By his own account, Kaplow’s hero, Richard Samuels, grew out of his efforts to imagine Arthur Anderson, the young lute player who appeared in a famous photograph of the Welles stage production, increasing his age by about three years so that his fictional counterpart could become Welles’s romantic rival. Correspondingly, Kaplow’s curiosity about what gave Welles’s fascist Caesar its political resonance and impact in 1937 is minimal, so that one may be left wondering, in spite of his and Linklater’s meticulous recreations, why the production proved to be such a smash success. (John Houseman’s memoir Run-through, clearly used as a major resource, conveys this period flavor much better.) And the film also sometimes reverts to standard -issue shorthand in establishing late-Depression atmosphere — such as employing a pastiche of Benny Goodman’s famous January 16, 1938, Carnegie Hall performance of “Sing, Sing, Sing,” perhaps the single most overused emblem of swing music employed in American movies. (The second most overused emblem, Duke Ellington’s “Solitude,” is also used.) More generally, it gives us the attributes of a young Welles that might inspire a teenager’s envy and imagination while omitting many of the other traits that would complicate this scenario.
There’s general agreement that Welles was self-absorbed. But one way of distinguishing mythopoeia from biography is whether or not his other distinguishing traits — such as his compulsive self-criticism (which could sometimes be even more severe than the charges of his detractors) and his desire to compensate for his self-absorption with certain forms of charm and generosity — are factored into the portrayal.

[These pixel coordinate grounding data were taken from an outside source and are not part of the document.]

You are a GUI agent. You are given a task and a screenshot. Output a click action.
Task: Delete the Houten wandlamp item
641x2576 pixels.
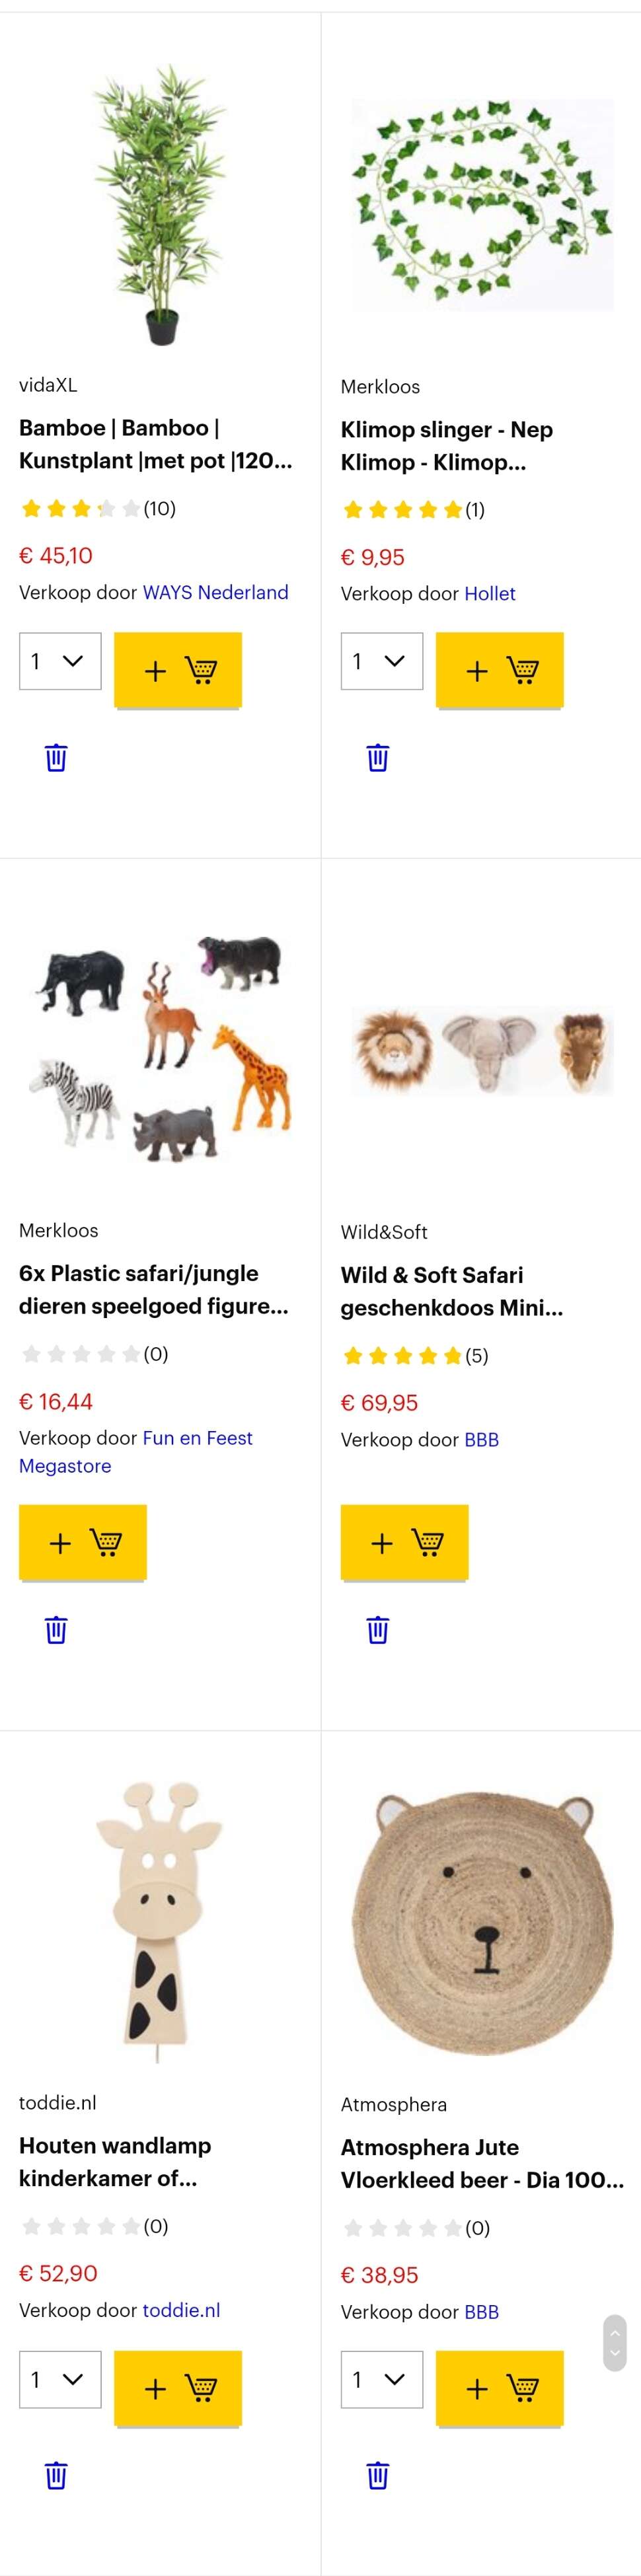click(x=56, y=2475)
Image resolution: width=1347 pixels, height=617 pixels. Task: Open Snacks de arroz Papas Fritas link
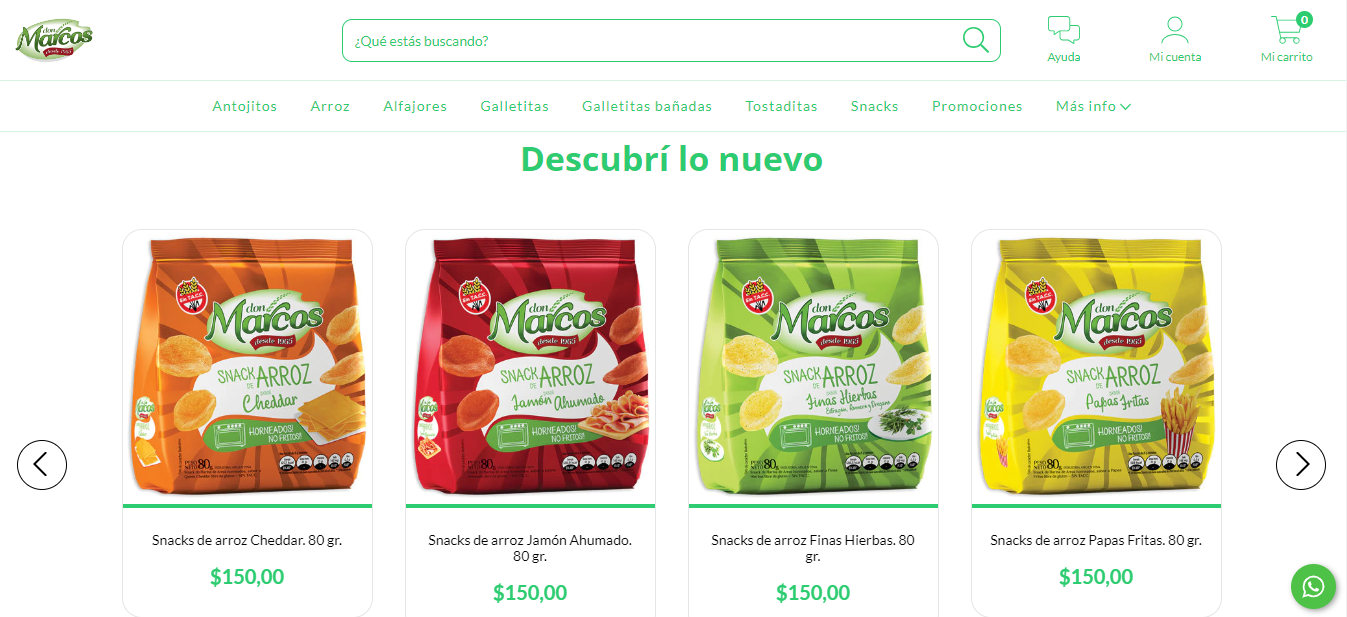point(1096,540)

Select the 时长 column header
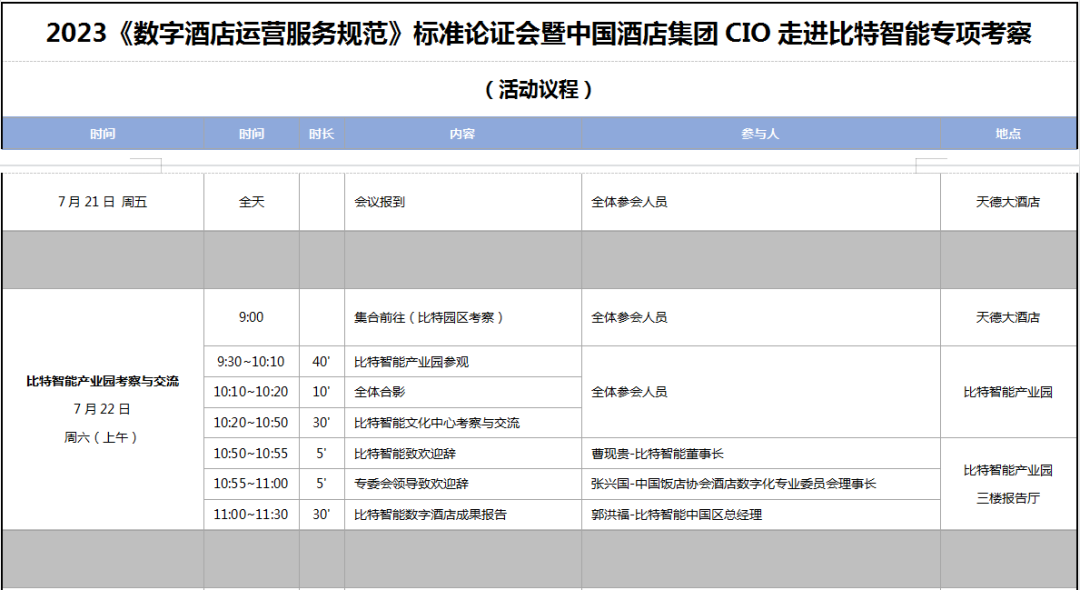[x=321, y=133]
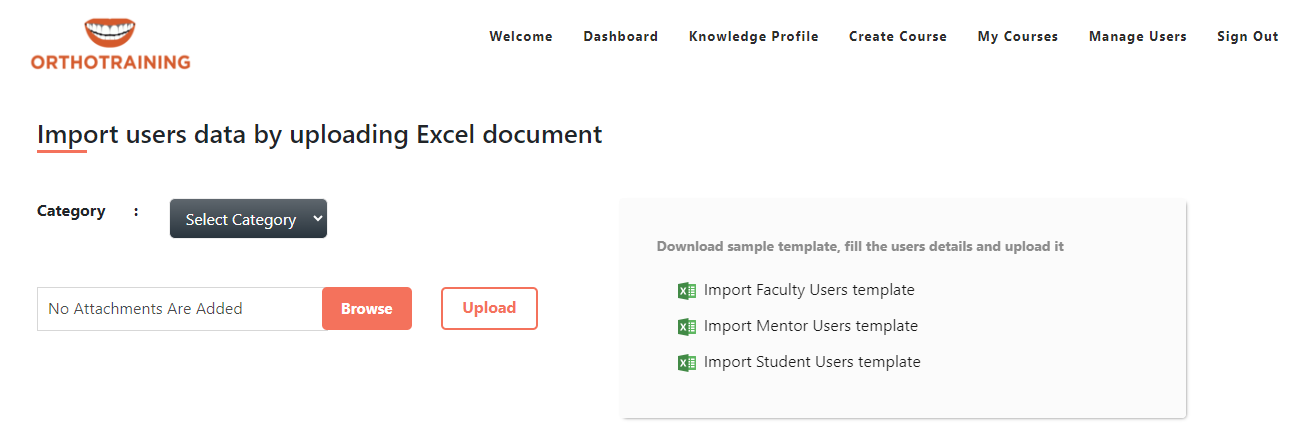Sign Out of the account

coord(1248,37)
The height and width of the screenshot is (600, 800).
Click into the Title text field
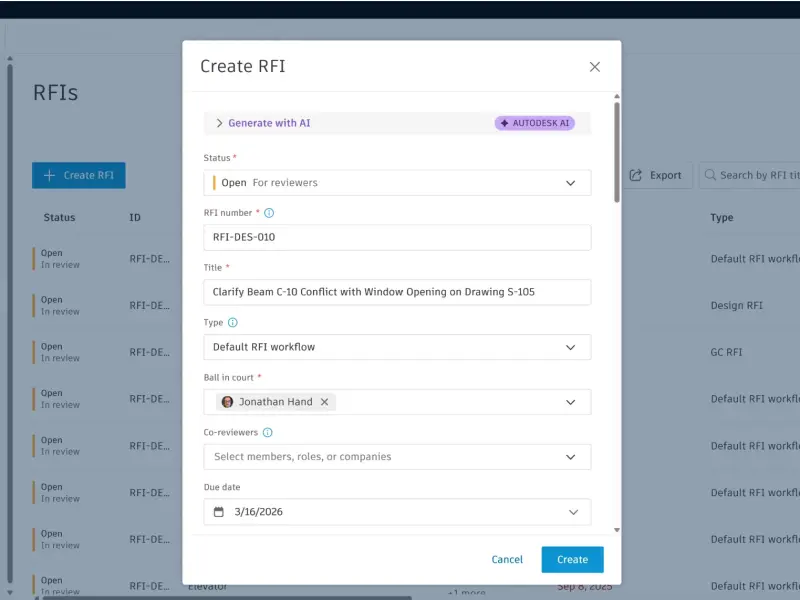click(397, 292)
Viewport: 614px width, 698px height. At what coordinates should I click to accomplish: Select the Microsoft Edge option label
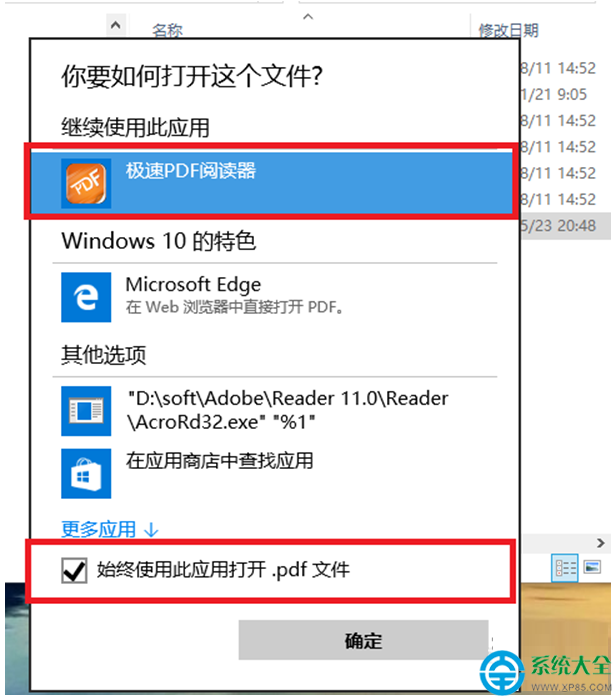pos(193,284)
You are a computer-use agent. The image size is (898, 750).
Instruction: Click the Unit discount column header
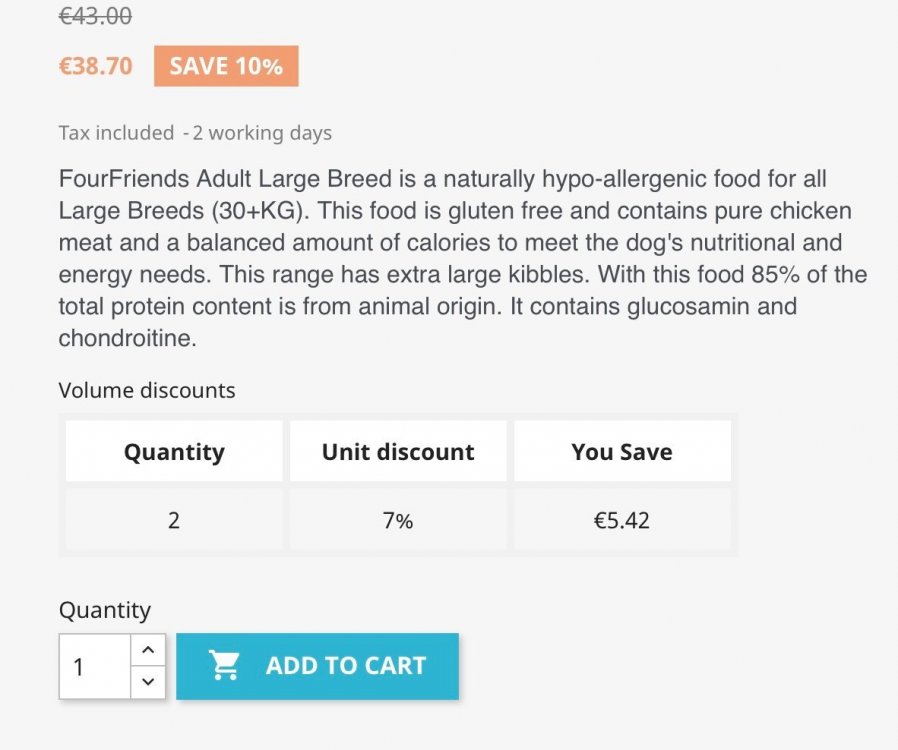click(398, 451)
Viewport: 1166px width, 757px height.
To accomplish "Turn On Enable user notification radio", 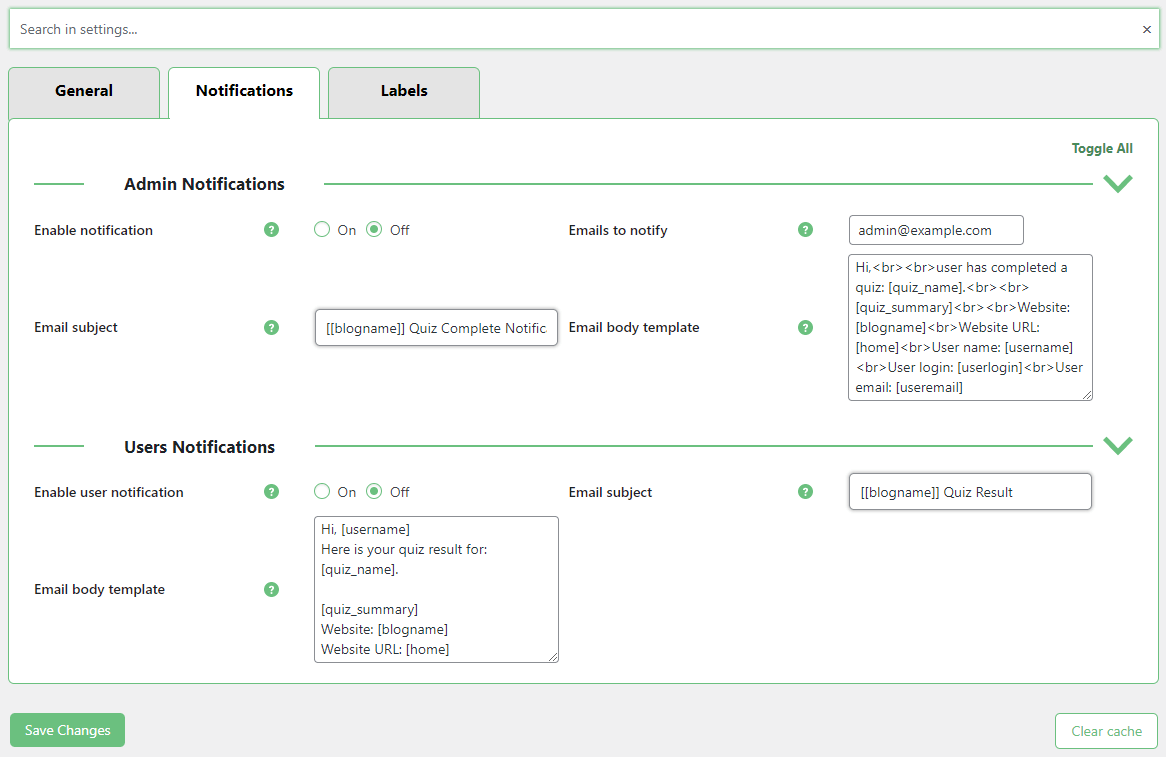I will 322,492.
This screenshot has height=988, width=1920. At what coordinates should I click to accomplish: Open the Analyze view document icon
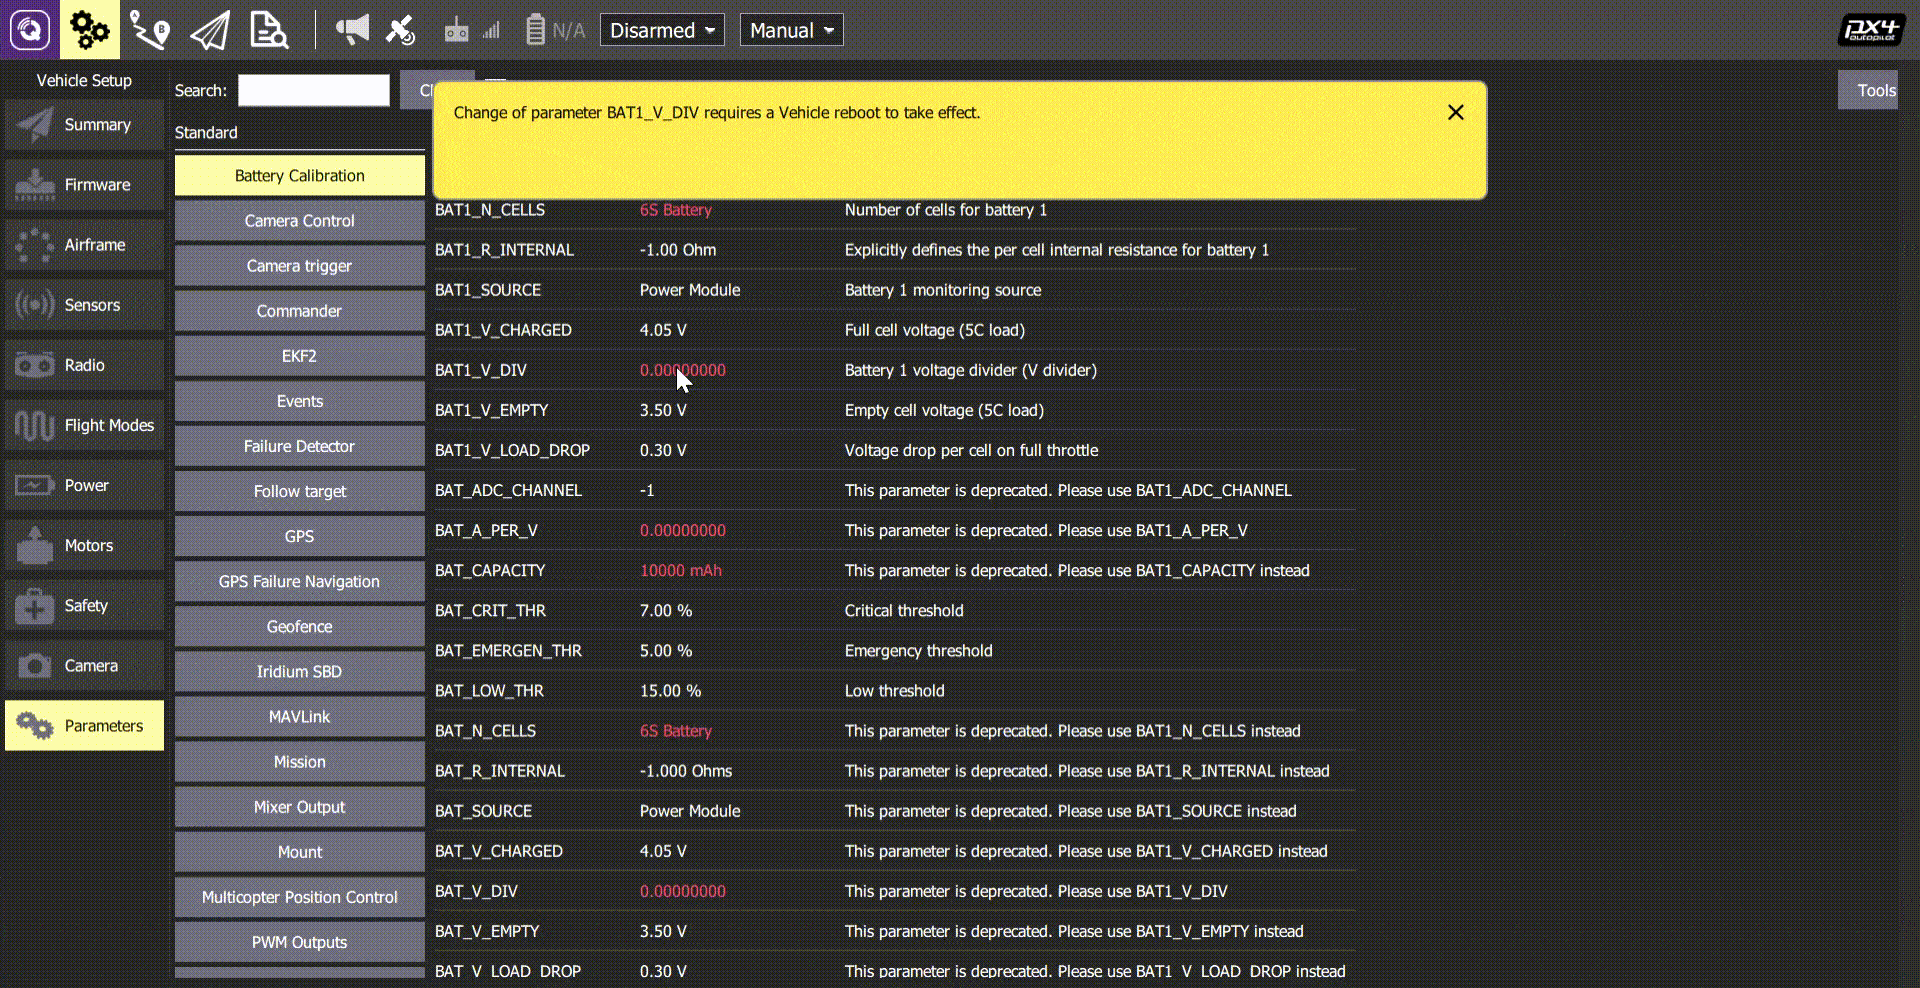(x=268, y=30)
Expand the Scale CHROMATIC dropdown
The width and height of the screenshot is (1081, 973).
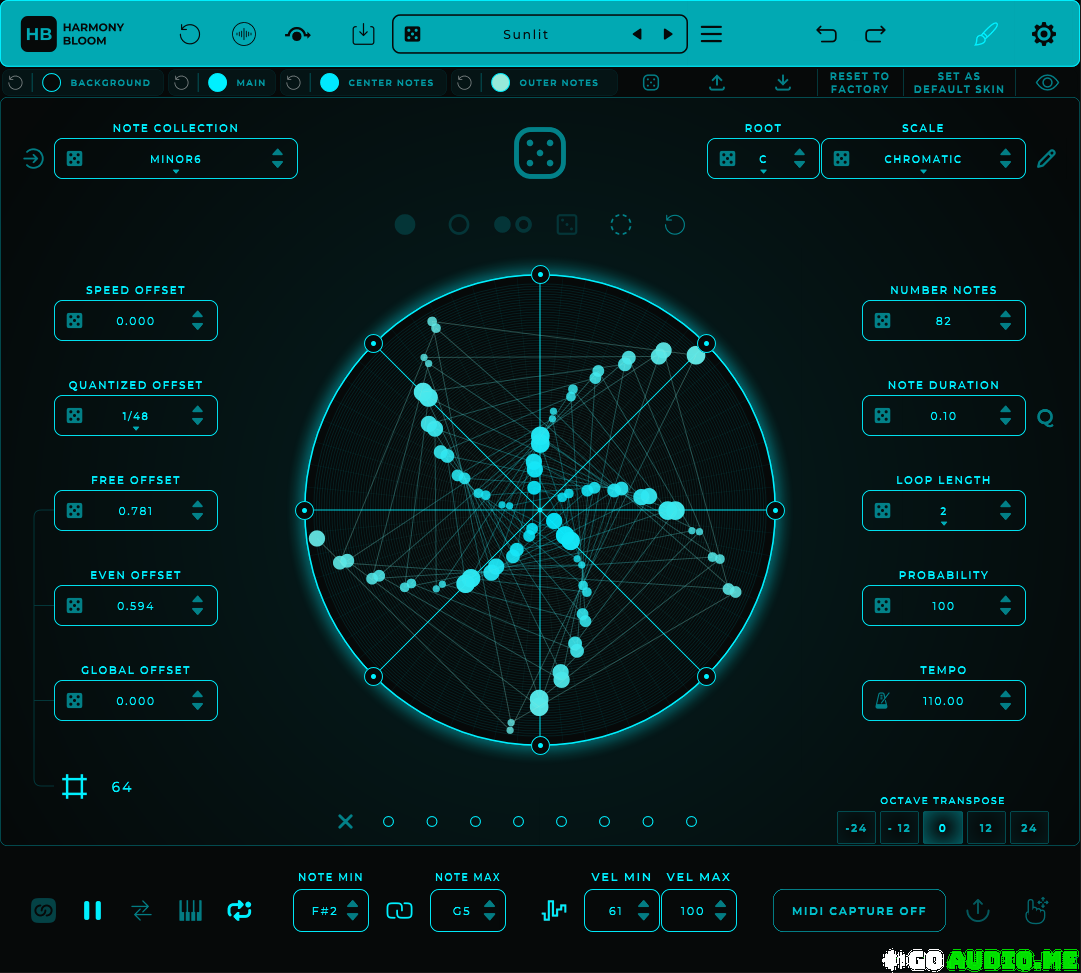pos(923,160)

Me and Orson Welles (film and novel) is intermittently attentive to the latter but completely oblivious to the former, offering a Welles who insists on being called a genius and refuses any form of self-criticism. It also depicts him as a man who could nurse serious grudges over minor challenges to his authority — something my own research has failed to turn up. But insofar as Welles continues to be a shining beacon for the self-regard of others, the portrait hits a mythological bull’s-eye.